# Selected extract
########
Sweet Little Mystery is distinctive vocalist Sarah Jane Morris’ loving tribute to legendary Scottish folk-rock-poet, John Martyn. With her essential, raw and resonating vocals, aided by consummate guitarist Tony Rémy, Morris locates the essence of her immensely talented yet turbulent subject.
Glaswegian John Martyn’s musical journey grew out of the creative folk-rock cauldron of the late 1960s. Initially, his was a fusion of American blues and the traditional Celtic music of the broader British Isles. Over time, Martyn took a more jazz-rock infused path.
When he died prematurely in 2009, afflicted by multiple health issues arising from years of hard living, Martyn left a legacy of 20 albums. He remains a seminal figure—yet maybe not widely known—in the development of British music. Many will recognise his contribution through collaborations with Eric Clapton (“May You Never”), and Phil Collins, who worked on two of Martyn’s albums. On his passing, Collins noted, “John Martyn was unique. Completely unique. He had such power, such emotion in his music that he could overwhelm the listener, even when it was just him and an acoustic guitar.”
For 23 years now, Morris’ signature encore has been Martyn’s Vietnam War protest song, I Don’tWant to Know About Evil. She raises its pleas into a stirring anthem for this and any other times.
As a rare female baritone, Morris identifies with the rich timbre of Martyn’s voice. She playfully notes, “I make Nina Simone sound high!” To listen to Martyn’s songs delivered in Morris’s rich vocal tones is to be marinated in the emotional landscape of his creative intent.
A generous number of teachers and collaborators have enriched Morris' journey as a vocal troubadour. As a teenager, caught in an inescapably existential family crisis, Morris found sanctuary and meaning in the drama department of her local technical college. There director Gordon Valance, introduced her to the Weimar German world of Bertolt Brecht, Kurt Weill and Hanss Eisler. In music and drama, they wrote of the marginal lives of the hustlers, prostitutes, the unemployed and the poor. Valence declared, “You've been totally alienated. I am the leading authority on Bertolt Brecht in the country. It's all about alienation. This is where you need to be.”
Keen to build on her Bretchian experiences, Morris entered the prestigious Central School of Speech and Drama in London, along with the likes of Kristin Scott Thomas, Rupert Everett and French and Saunders. They were all in each other’s first plays. However, after a year, she was undone by a crisis of confidence. In class conscious Britain, "I seemed to be the only person that wasn't connected with a famous mother or father or a wealthy family...”. But what stopped her in her tracks was a physical attack, which required a lengthy recovery.
########
# Data shown
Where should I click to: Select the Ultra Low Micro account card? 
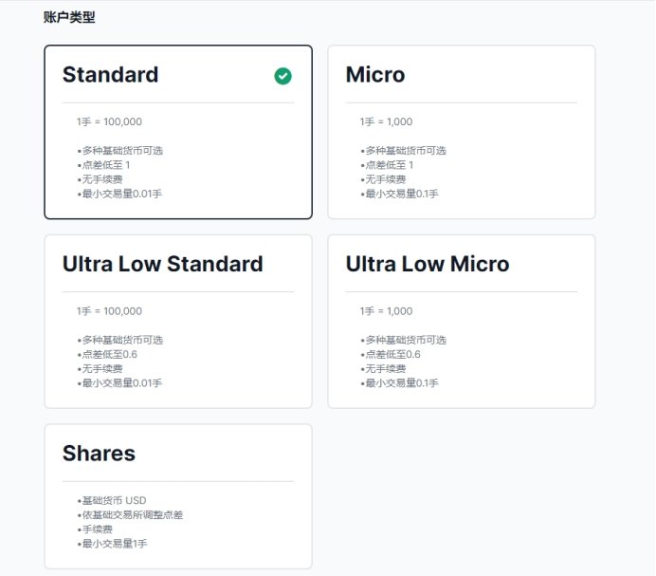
########
# Problem description
Continue the piece on Sarah Jane Morris and her John Martyn tribute, starting after its final sentence.

# Task response
Leaving drama school, Morris chanced it with an Italian band that was looking for Janis Joplin like qualities which she readily provided. Morris found singing to be a logical extension of her acting. “I knew how important text was... and by that time I'd already sought out great texts to sing.”
A fruitful collaboration with Tom Waits’ sideman Mark Ribot, enhanced her appreciation for the essential, authentic performance. Once in a recording session, when Morris questioned the quality of what she was laying down, Ribot responded, “there is no bum note. That is what we did, and that is what stays... that’s the way [Waits and Ribot] used to record, and that is how we should record."
Many of certain age might not recognise Morris’ name, yet as the under-acknowledged third member of the Communards, they are very likely to recall her distinctive and unique voice. It’s the voice, that with Jimmy Sommerville, encapsulates an era.
The Communards subversively-radical version of Don't Leave Me This Way leads in with a memorable entwining of her deep female-voice with Jimmy Somerville’s equally distinctive falsetto. Together they joyfully decouple any traditional concepts of gendered vocal roles. Together in Doc Martins, they tore open Thelma Houston’ silkier version from the proto-disco era of mid-seventies. “Don’t rock the boat”.
In a world of Thatcher, Reagan, Gorbachev and the emergence of AIDs, politics was the primary creative driver of the times; and music was the medium. In the UK, the more Mrs Thatcher and her cabinet of closetty, public-school ministers (nursey, whip me!) tried to rein in those naughty homosexuals, the more outrageous they and their associates became. Boy George, Frankie Goes to Hollywood and Pet Shop Boys were barging out over uncharted territories, dragging the frontiers of popular culture and young suburbanites along with them. “Relax when you want to come”.''
“Queer” was aggressively out and proud. Armed with a political consciousness, it was never going back. All was “Che Guevara and Debussy to a disco beat”.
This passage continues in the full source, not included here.